Task goal –
Find all lines with the word "Остров" in the material, then copy them.

Source information –
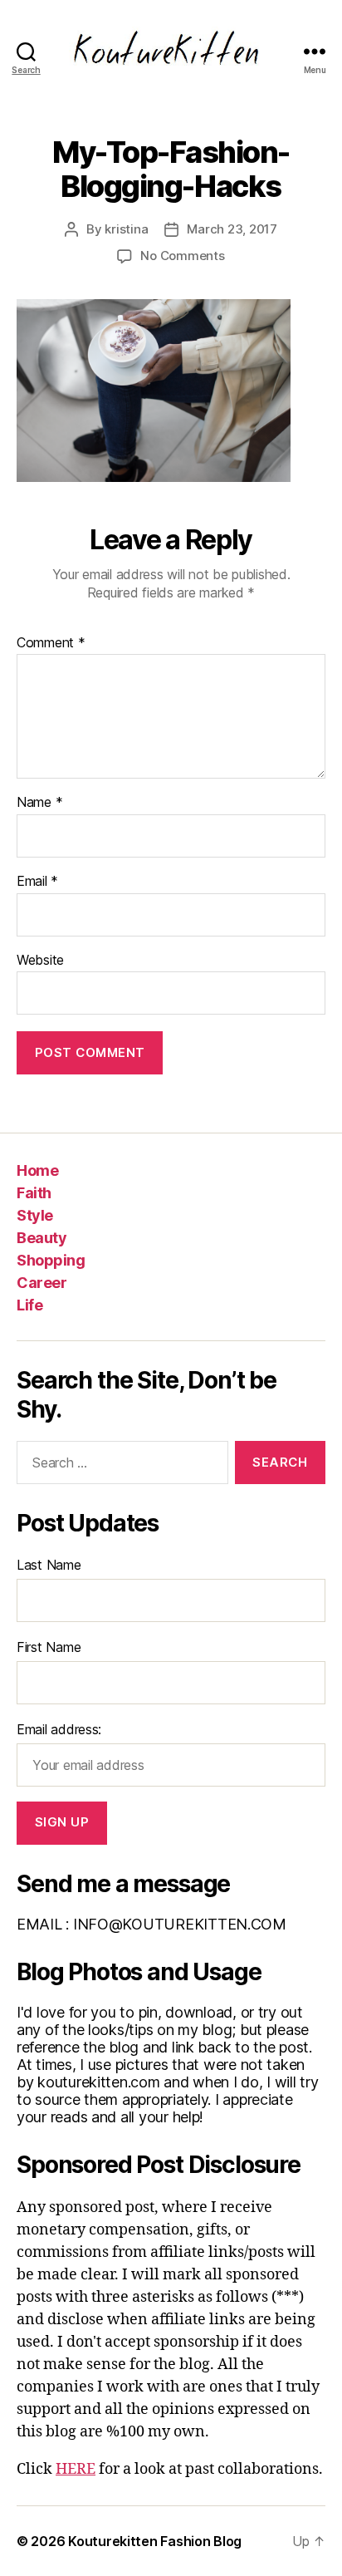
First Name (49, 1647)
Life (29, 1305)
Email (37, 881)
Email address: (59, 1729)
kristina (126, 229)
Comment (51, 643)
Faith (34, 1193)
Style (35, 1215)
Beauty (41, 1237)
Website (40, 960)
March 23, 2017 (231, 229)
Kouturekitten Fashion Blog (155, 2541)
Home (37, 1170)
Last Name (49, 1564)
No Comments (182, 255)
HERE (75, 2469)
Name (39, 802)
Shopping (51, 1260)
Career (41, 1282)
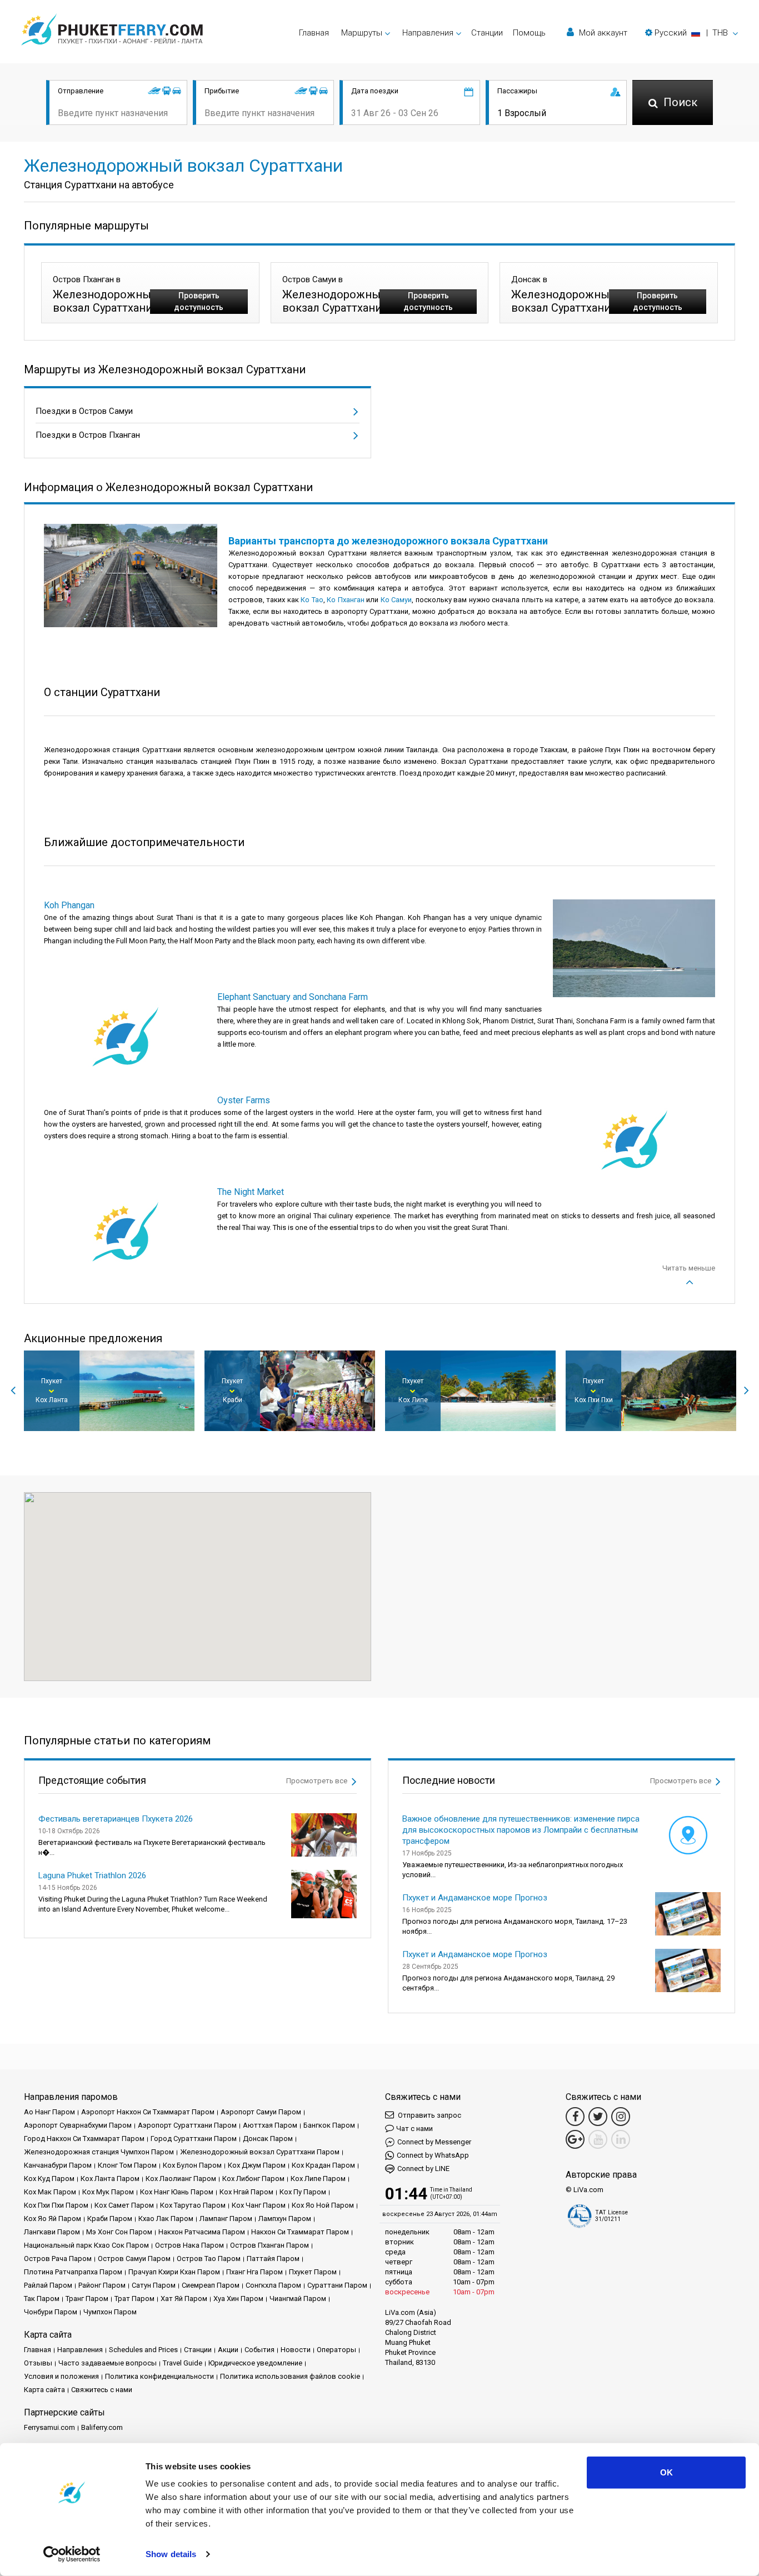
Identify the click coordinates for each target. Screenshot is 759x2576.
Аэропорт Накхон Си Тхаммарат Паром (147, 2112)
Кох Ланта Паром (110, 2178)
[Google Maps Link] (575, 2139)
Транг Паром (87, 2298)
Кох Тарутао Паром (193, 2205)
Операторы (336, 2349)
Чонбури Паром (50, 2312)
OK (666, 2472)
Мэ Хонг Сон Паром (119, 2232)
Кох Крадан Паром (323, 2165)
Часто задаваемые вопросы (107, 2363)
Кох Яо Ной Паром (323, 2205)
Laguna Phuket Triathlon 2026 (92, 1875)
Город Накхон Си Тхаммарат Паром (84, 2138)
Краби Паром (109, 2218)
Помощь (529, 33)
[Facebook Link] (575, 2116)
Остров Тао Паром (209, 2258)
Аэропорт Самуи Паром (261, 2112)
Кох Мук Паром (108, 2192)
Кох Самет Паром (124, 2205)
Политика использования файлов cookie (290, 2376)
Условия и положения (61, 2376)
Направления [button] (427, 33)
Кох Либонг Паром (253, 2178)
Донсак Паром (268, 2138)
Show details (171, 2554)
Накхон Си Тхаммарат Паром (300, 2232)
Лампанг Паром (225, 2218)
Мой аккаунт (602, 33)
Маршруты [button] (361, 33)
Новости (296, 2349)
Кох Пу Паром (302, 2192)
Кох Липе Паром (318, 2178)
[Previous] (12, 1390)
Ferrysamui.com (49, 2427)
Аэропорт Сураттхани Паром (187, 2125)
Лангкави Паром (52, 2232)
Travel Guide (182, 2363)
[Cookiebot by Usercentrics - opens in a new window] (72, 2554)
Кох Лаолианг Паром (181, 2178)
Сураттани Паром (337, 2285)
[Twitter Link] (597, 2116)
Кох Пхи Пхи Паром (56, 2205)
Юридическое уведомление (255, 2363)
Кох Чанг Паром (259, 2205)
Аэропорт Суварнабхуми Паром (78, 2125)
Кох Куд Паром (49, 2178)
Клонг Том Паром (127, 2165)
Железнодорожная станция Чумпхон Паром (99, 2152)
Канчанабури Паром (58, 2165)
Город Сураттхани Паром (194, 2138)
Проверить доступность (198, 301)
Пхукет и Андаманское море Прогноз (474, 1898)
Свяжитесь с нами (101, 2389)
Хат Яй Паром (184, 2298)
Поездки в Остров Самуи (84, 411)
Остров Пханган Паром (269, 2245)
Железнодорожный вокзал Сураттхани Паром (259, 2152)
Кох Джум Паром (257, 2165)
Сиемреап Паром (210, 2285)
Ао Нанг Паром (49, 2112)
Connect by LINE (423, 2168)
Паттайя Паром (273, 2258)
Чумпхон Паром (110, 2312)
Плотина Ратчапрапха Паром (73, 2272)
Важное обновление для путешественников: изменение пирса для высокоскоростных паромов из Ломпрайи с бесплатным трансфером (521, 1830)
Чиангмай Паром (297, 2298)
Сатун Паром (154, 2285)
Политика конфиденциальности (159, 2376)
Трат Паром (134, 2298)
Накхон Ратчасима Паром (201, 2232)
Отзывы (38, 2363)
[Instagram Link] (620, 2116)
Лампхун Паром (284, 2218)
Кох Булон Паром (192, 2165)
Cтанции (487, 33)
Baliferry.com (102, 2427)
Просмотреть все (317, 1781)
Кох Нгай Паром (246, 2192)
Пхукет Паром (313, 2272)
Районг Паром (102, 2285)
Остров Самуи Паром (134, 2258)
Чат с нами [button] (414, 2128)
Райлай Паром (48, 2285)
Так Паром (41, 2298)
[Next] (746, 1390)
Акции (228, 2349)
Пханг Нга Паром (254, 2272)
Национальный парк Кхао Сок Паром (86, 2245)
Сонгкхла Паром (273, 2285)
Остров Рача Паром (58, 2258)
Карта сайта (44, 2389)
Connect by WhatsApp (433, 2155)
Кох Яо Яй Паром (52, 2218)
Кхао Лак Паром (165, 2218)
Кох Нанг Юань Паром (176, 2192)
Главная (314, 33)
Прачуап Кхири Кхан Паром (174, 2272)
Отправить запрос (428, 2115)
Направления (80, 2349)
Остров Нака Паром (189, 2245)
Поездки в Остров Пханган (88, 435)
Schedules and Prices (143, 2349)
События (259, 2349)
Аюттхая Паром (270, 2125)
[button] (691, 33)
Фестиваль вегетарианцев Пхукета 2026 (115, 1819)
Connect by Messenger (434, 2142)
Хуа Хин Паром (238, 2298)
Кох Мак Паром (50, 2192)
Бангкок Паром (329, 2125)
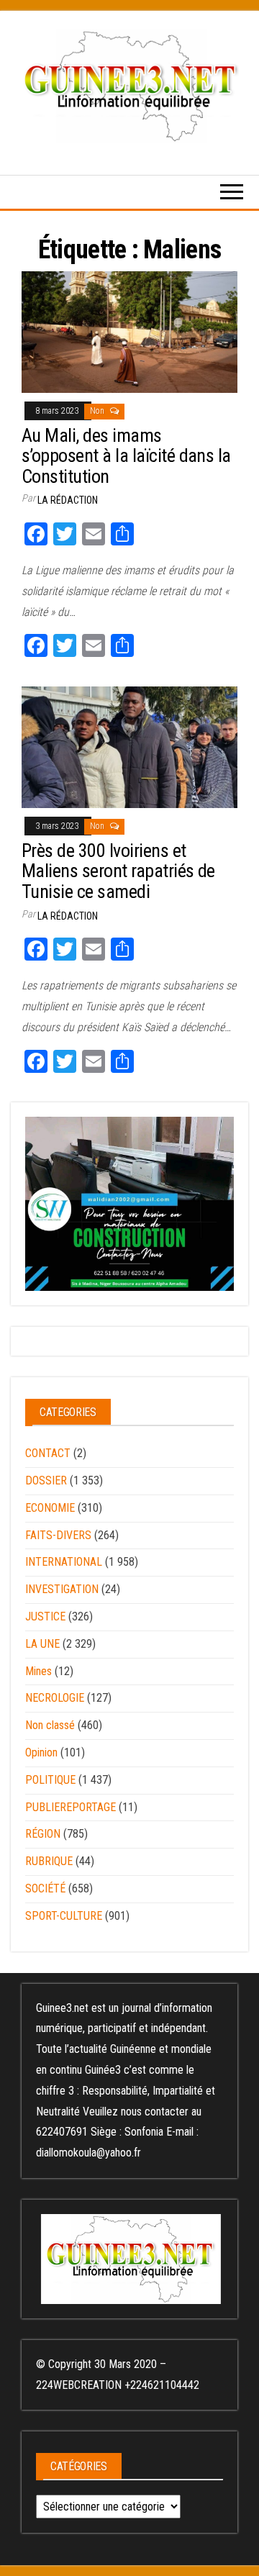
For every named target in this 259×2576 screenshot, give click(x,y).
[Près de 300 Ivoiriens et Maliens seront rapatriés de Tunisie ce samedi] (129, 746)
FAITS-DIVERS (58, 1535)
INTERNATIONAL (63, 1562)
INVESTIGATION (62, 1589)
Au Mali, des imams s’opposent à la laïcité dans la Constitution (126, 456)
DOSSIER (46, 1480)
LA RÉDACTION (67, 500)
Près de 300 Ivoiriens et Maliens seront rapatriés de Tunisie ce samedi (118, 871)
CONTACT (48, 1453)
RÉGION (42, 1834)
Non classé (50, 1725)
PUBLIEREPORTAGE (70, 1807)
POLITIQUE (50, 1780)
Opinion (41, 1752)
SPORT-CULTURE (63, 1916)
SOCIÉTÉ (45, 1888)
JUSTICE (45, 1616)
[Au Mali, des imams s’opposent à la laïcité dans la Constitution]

Output below –
Остров Тао Паром (209, 2258)
Поездки в Остров Самуи (84, 411)
Остров Пханган Паром (269, 2245)
Остров Самуи Паром (134, 2258)
Остров Рача Паром (58, 2258)
Остров Нака Паром (189, 2245)
Поездки в Остров Пханган (88, 435)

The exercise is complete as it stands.